•
•
•
Satu minggu pun berlalu. Pernikahan Aku dan Mas Tian berjalan datar seperti biasa. Setiap hari Mas Tian memang pulang ke rumah, tapi itupun selalu tengah malam di saat aku sudah terlelap dalam tidur.
Ketika pagi datang, aku yang selalu bangun lebih awal memulai tugasku sebagai seorang istri. Aku memasak dan menyiapkan sarapan setiap hari. Tapi ... lelaki itu sama sekali tak menoleh ataupun mau sarapan bersama denganku. Mas Tian lebih memilih untuk berangkat ke kantornya pagi-pagi dan melewati sarapannya. Sama halnya seperti sekarang, aku melihat lelaki itu baru saja keluar dari dalam kamar dan sedang berjalan menuju lantai bawah melewati beberapa anak tangga.
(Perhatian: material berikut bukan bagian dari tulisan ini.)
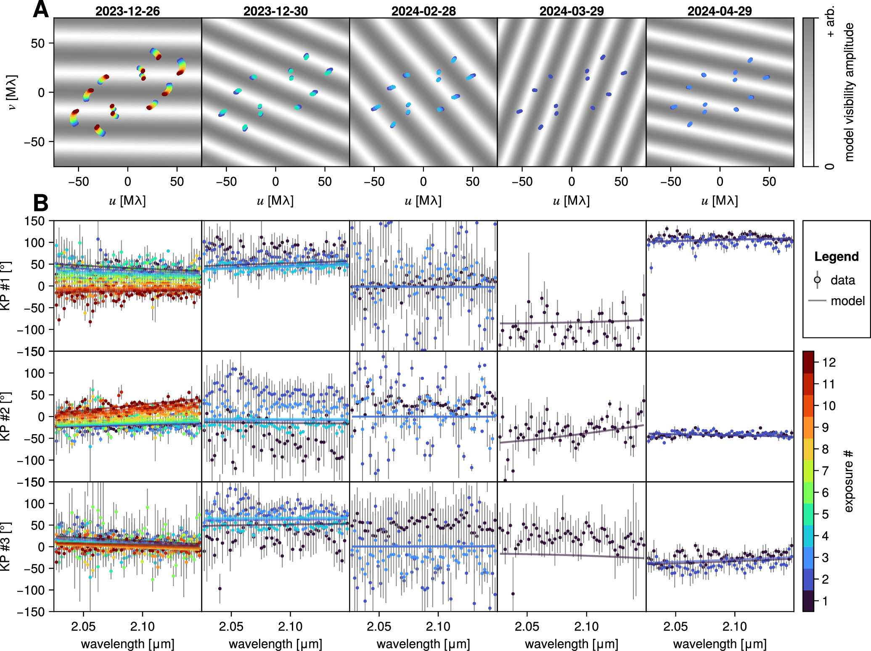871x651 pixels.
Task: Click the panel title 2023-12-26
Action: click(127, 11)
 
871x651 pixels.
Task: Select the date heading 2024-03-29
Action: click(572, 11)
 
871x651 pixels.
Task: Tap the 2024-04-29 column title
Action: click(720, 11)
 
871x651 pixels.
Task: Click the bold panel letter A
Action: click(41, 9)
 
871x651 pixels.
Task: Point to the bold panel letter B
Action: click(41, 203)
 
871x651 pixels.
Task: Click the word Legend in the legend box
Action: click(836, 256)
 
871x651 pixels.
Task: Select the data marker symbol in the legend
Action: click(817, 280)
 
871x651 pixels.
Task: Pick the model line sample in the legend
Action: click(817, 301)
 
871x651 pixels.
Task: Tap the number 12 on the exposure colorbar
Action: click(829, 362)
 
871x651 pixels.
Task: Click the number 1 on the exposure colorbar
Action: click(825, 601)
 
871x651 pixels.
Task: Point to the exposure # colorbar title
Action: click(848, 481)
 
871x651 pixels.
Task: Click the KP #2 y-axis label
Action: click(5, 416)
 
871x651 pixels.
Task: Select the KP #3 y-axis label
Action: click(5, 547)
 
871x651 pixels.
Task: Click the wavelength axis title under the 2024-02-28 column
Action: click(423, 643)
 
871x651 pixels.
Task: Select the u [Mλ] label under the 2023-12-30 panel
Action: click(275, 200)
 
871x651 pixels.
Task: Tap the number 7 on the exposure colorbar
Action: click(825, 471)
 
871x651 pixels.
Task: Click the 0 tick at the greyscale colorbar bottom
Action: click(829, 166)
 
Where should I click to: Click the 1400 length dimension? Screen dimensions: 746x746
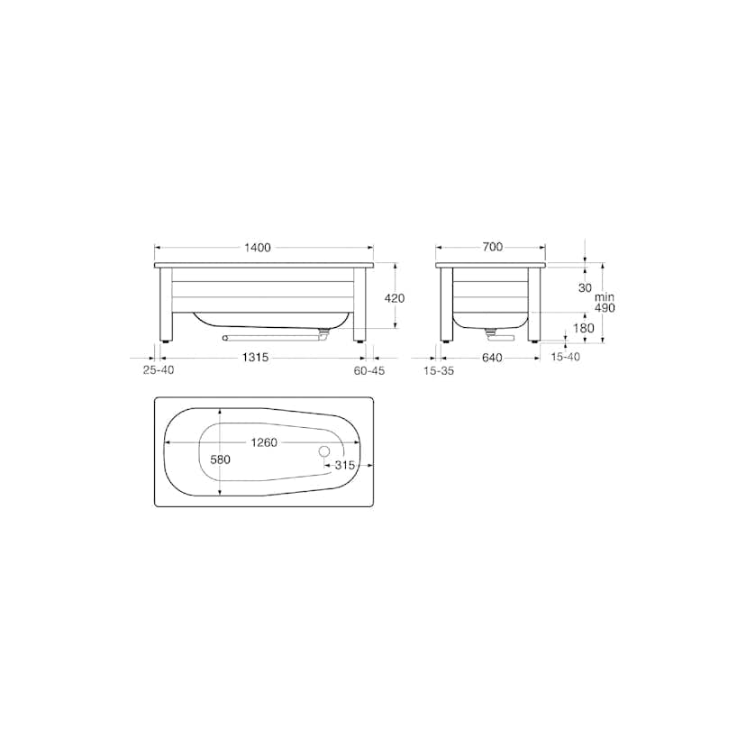click(258, 248)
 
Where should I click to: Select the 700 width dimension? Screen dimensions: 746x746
click(493, 247)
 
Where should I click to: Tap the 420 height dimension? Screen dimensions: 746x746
click(395, 298)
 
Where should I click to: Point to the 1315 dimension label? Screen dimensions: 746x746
click(256, 357)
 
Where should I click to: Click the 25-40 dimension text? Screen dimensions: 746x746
click(159, 369)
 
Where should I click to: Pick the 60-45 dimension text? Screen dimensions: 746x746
click(369, 370)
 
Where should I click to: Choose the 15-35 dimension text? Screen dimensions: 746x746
click(439, 370)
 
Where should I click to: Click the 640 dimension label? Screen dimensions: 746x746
click(492, 358)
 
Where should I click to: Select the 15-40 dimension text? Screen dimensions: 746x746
click(565, 357)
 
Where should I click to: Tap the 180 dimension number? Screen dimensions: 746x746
click(584, 328)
"Mas ..." Sapaku, berharap agar kali ini Mas Tian mau sarapan bersama ku. "Aku udah buatin sarapan, kita sarapan bareng ya?"
"Tidak bisa." Tukasnya.
"Tapi Mas?"
"Aku buru-buru." Tanpa menatapku ataupun menoleh pada meja makan yang sudah tersedia roti bakar, nasi goreng, bahkan susu hangat yang sengaja aku buatkan untuknya.
"Mas ...!" Dengan berani aku sedikit berteriak, membuat lelaki itu berhenti, lalu memutar badannya untuk berhadapan denganku sekarang. "Kenapa kamu gak pernah mau sarapan disini? Aku udah masak buat kamu, aku udah siapin semuanya, tapi kamu ---!"
"Bukannya aku udah bilang sama kamu untuk gak melakukan apa-apa?" Ujarnya sinis. "Aku gak meminta kamu untuk ngelakuin itu semua."
"Tapi Mas, aku ini istri kamu."
"Aku bilang jangan melakukan apa-apa buat aku."
"Kenapa?" Tanyaku tak terima.
"Karena aku gak suka."
Aku terbebelak, bahkan sampai diam dan memandangi tubuh lelaki itu yang sudah mulai menjauh. Selama satu minggu ini sikapnya selalu dingin, aku kira lelaki itu akan berubah. Nyatanya tidak sama sekali. Apa salah aku? kenapa Mas Tian membenciku? Apa lelaki itu menyesal sudah menikahiku?
Tidak ... ini tidak bisa di biarkan. Mas Tian tak seharusnya memperlakukan aku seperti ini. Bukan hanya dia saja yang menyesal, akupun sama.
"Mas ... tunggu!"
Ku langkahkan kakiku lebar-lebar untuk bisa mengejar lelaki itu yang hendak menuju ke pintu utama rumah kami, tepatnya rumah Tian.
"Apa maksud kamu bicara seperti itu? kenapa aku gak boleh melakukan apa-apa?" Cecarku yang membuat lelaki itu menoleh seketika, menatapku dengan wajah mengeras dan juga pandangan yang tajam.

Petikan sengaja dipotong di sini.